The previous article introduced security audits, which are actually audits of security specifications.
There are many potential sources for security specifications. Some of them are government standards. For example, in the United States, HIPAA, the Health Insurance Portability and Accountability Act of 1996, specifies requirements for administrative safeguards, physical safeguards, and technical safeguards of medical records and personally identifiable information. Anyone dealing with Protected Health Information must comply with HIPAA.
The credit card industry has the Payment Card Industry Data Security Standard or PCI DSS, which must be followed by anyone who is handling credit card information.
The SANS Institute offers a wide range of security training and resources, including a set of Information Security Policy Templates that provide examples of best practices that can be customized for your organization. For example, the Server Security Policy specifies things like “all internal servers deployed at <company name> must be owned by an operational group that is responsible for system administration” – in other words, no zombie servers that no-one is responsible for!
The United States Department of Defense has prepared Security Technical Implementation Guides which specify how government computers will be configured and managed.

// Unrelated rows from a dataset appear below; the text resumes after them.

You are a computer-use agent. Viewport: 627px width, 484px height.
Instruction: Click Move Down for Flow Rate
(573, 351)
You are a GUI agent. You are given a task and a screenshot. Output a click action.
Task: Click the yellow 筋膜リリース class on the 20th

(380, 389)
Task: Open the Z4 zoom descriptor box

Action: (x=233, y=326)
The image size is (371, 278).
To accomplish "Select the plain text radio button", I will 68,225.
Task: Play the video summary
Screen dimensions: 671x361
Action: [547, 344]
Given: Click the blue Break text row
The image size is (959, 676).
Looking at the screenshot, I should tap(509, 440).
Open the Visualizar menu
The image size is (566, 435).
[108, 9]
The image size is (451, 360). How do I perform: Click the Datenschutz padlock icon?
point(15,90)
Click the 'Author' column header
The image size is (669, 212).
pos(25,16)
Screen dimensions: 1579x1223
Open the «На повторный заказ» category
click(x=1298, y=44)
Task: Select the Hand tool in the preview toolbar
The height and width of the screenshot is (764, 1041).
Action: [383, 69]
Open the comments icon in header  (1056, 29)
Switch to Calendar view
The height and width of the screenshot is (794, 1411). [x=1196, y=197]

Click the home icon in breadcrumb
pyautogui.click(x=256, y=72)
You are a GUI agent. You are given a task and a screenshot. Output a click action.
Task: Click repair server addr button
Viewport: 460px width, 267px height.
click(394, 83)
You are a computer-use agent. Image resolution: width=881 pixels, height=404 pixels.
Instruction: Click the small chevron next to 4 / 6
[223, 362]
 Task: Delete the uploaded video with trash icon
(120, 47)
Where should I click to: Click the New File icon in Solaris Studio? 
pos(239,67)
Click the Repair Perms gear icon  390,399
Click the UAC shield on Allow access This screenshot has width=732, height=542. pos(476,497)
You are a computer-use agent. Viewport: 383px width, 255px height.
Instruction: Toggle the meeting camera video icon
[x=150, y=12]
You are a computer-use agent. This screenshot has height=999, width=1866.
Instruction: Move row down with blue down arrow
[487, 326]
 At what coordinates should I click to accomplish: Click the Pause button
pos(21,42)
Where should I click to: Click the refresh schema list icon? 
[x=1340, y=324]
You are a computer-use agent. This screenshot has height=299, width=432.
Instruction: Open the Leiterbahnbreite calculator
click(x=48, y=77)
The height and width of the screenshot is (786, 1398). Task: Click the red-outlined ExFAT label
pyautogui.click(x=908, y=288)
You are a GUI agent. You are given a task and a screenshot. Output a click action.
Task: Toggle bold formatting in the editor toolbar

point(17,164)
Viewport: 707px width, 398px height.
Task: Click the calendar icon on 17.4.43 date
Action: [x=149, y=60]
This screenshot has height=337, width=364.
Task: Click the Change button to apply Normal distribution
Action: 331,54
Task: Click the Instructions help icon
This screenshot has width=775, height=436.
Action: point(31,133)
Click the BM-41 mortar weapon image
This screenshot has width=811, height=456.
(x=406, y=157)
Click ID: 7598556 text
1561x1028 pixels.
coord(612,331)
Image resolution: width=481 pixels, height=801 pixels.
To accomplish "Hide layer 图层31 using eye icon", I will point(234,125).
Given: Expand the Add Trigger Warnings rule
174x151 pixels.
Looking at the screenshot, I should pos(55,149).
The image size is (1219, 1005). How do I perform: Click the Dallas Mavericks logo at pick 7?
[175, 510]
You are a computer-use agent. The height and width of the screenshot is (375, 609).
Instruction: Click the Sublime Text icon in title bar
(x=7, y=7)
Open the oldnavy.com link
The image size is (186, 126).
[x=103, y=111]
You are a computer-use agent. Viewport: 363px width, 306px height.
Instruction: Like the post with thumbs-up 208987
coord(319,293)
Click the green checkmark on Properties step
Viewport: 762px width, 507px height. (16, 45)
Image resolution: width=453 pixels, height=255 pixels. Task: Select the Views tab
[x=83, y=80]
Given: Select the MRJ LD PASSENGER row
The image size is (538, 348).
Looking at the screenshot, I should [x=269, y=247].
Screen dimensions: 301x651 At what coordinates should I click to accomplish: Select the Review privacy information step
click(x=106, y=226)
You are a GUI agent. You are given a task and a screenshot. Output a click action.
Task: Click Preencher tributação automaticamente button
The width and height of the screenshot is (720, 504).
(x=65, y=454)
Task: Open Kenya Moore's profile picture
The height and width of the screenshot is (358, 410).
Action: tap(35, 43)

Of course there are numerous books on computer security, many including guidelines and checklists.
Finally, each organization must prepare their own security guide which lays out the security rules that they choose to follow. This is critical because each organization has their own set of requirements, needs, and threats. You can’t simply say “all computer systems must be completely secure” – first, this is impossible. There is a famous observation that the only truly secure computer system is one that is melted into slag, ground into dust, cast into a block of concrete, and dumped into the deepest part of the ocean. Second, implementing the highest levels of security for all systems is expensive and makes the systems very difficult to use.
As we have discussed before, computer security in the real world is a risk management exercise. Risk can’t be eliminated, it can’t be ignored, and it should be managed intelligently.
An organizations security guide should be based on applicable government and industry requirements, accepted best practices, and the specific requirements of the organization.